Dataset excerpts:
+++

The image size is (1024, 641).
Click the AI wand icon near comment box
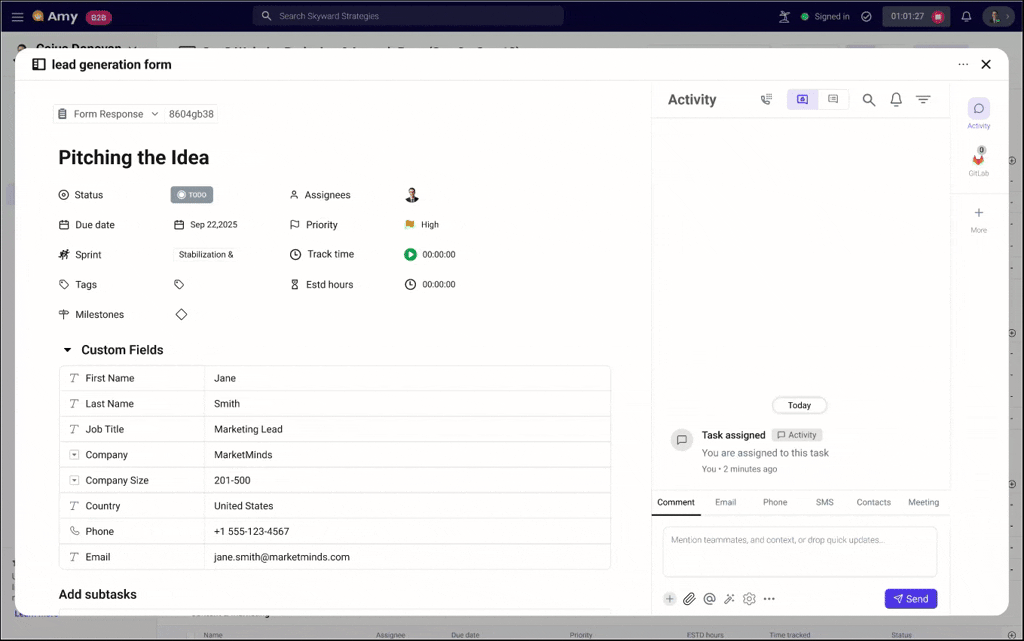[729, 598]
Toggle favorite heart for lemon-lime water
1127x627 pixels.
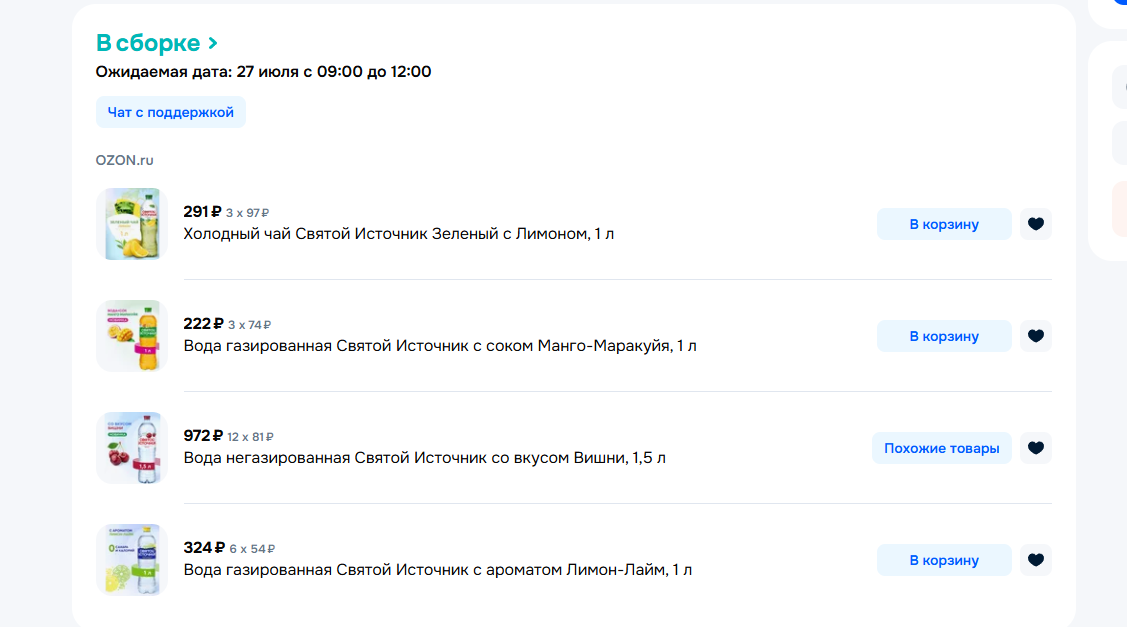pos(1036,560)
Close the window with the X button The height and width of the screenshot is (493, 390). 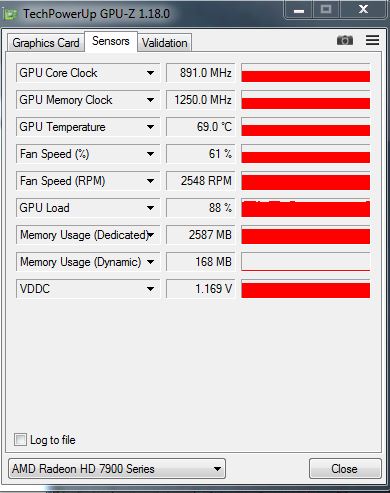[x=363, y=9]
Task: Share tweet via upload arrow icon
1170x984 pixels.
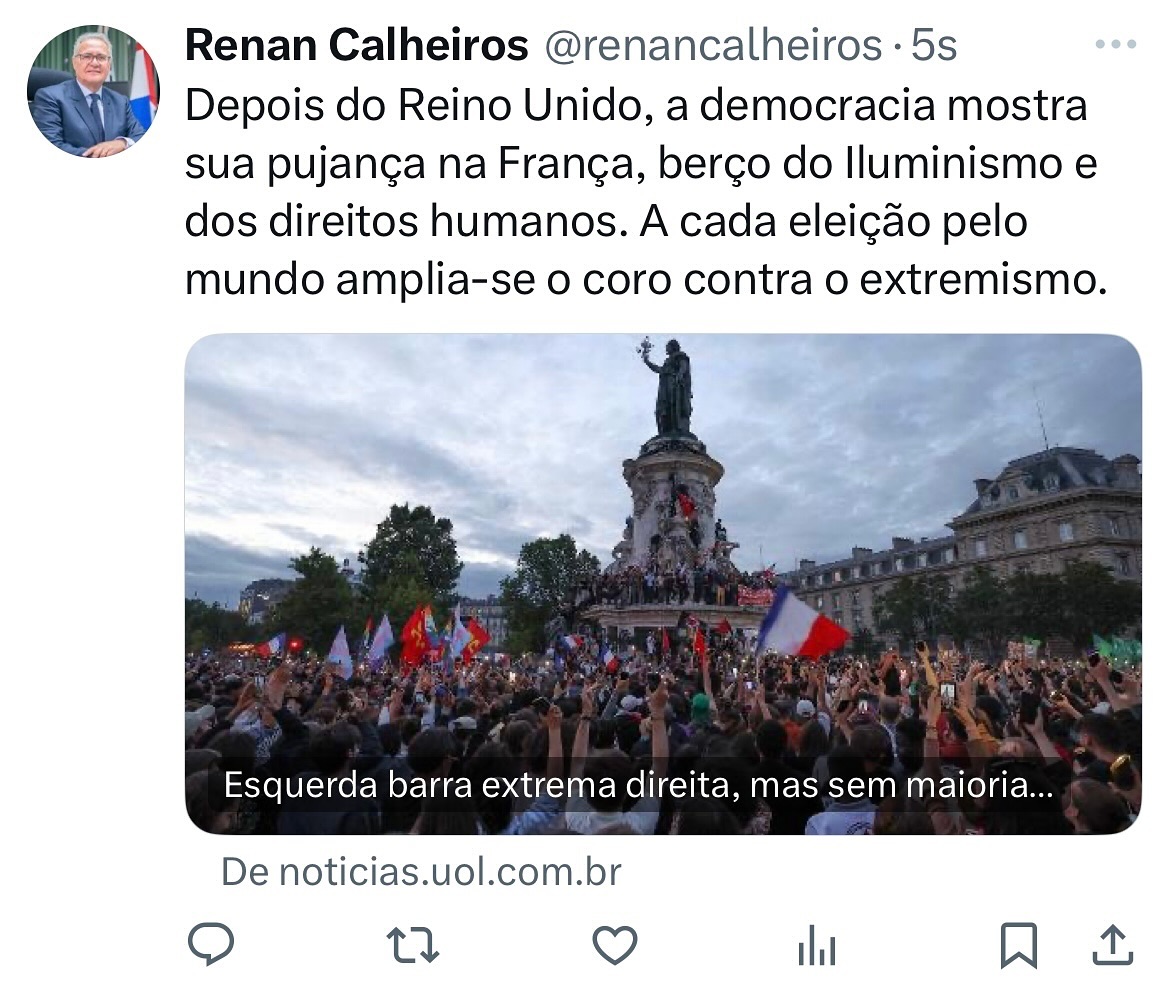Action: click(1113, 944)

+++

Work task> The line with "Task: Share tweet via upload arrow icon" and each line after it, through the final line of the data, are to be duplicated exactly, with pictures left out and nothing more included.

Solution for this problem>
Task: Share tweet via upload arrow icon
1170x984 pixels.
Action: click(1113, 944)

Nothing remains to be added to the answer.